An Optimized Subspace-Based Approach to Synchrophasor Estimation

We present two improvements to the subspace-based phasor measurement unit (PMU) algorithms based on ESPRIT frequency estimation. The first is a dynamic, real-time thresholding method to determine the size of the signal subspace. This allows for accurate ESPRIT-based frequency estimates of the nominal system frequency and the frequencies of any out-of-band interference or harmonic frequencies. Since other frequencies are included in the least squares (LS) estimate, the interference from frequencies other than nominal can be excluded. This results in a near flat estimation error over changes in: 1) nominal system frequency; 2) harmonic distortion; and 3) out-of-band interference. We also reduce the computational burden of ESPRIT and demonstrate the proposed algorithm running in real time on resource-constrained platforms.
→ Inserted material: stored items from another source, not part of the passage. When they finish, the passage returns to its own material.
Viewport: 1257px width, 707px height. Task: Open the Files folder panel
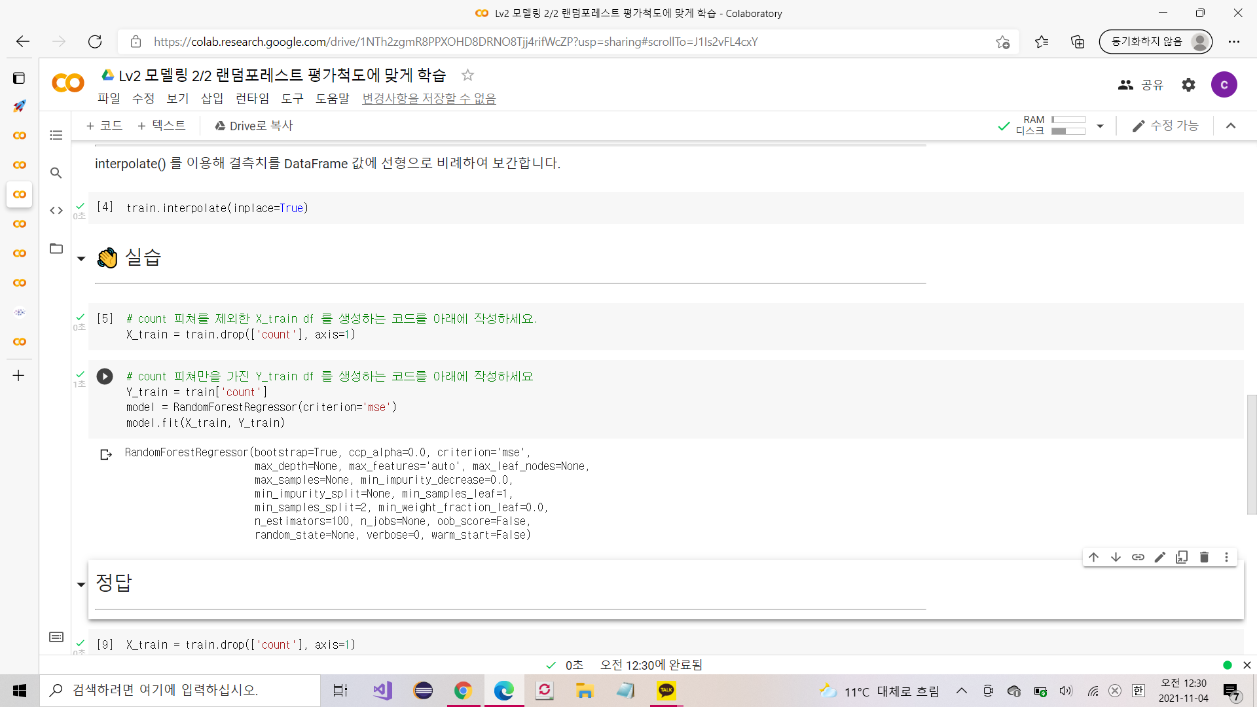(56, 249)
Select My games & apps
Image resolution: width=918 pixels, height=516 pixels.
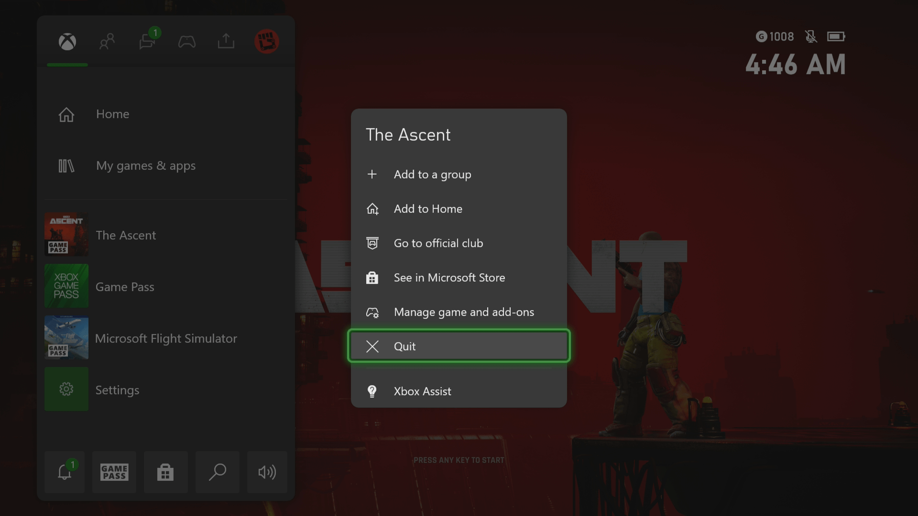(146, 166)

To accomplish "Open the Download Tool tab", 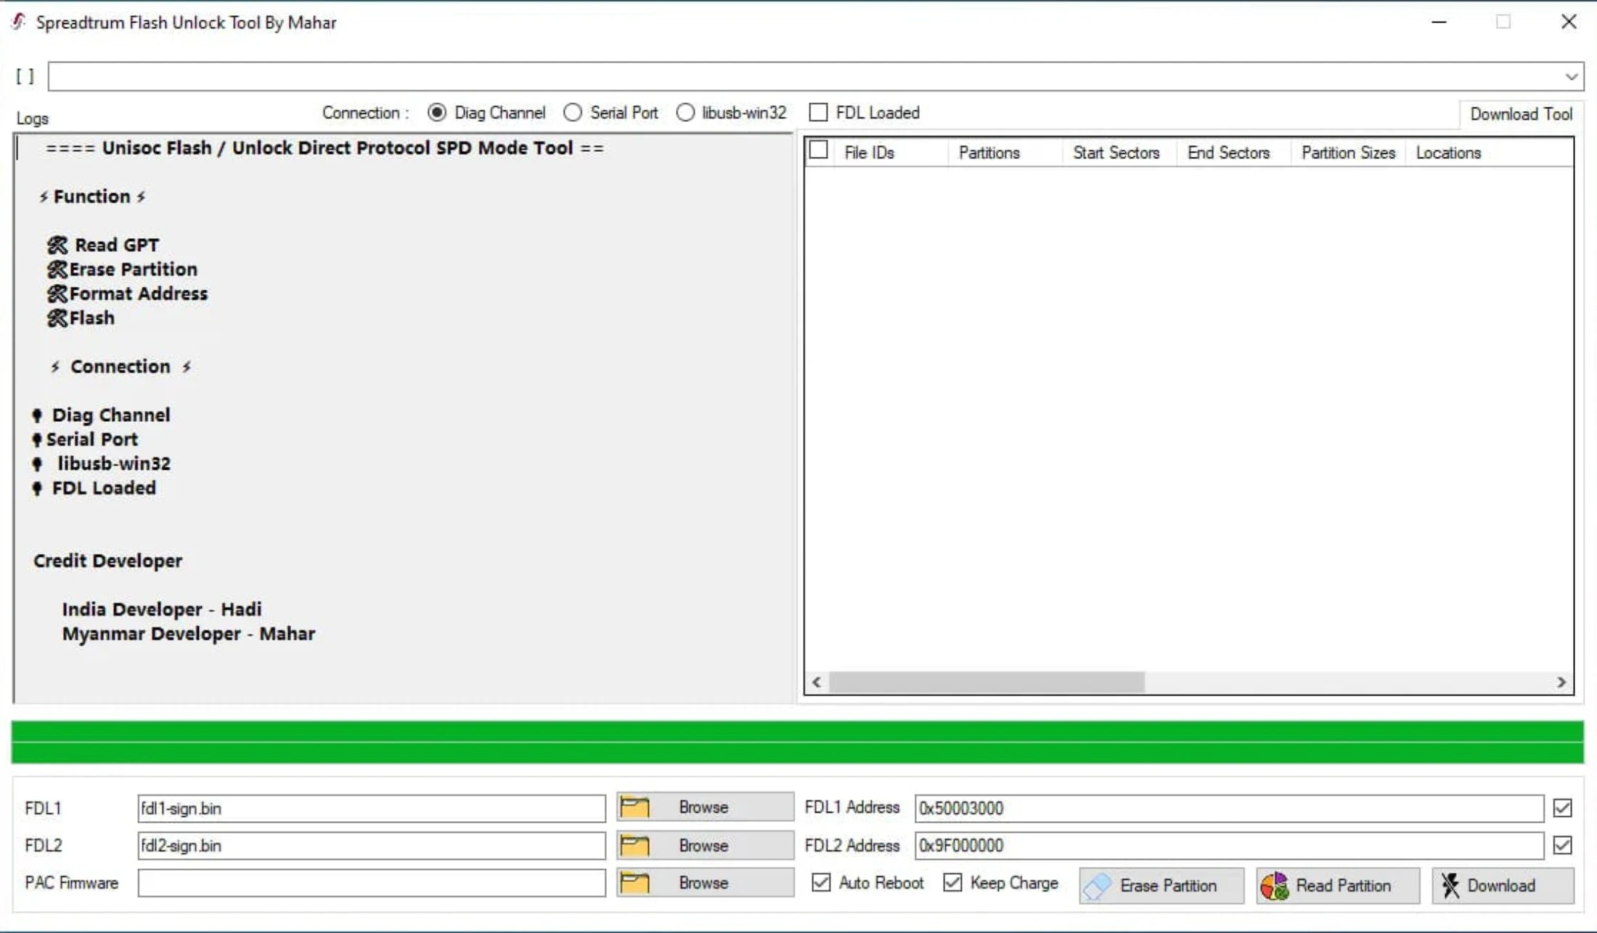I will coord(1521,114).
The accuracy of this algorithm is evaluated using the IEEE standard for synchrophasor estimation, IEC/IEEE 60255-118-1, and compared with another state-of-the-art PMU algorithm.

Automated summary

This study introduces two improvements to the subspace-based PMU algorithms based on ESPRIT frequency estimation, including a dynamic real-time thresholding method and reducing the computational burden of ESPRIT. The proposed algorithm shows near flat estimation error over changes in nominal system frequency, harmonic distortion, and out-of-band interference, while also running in real time on resource-constrained platforms.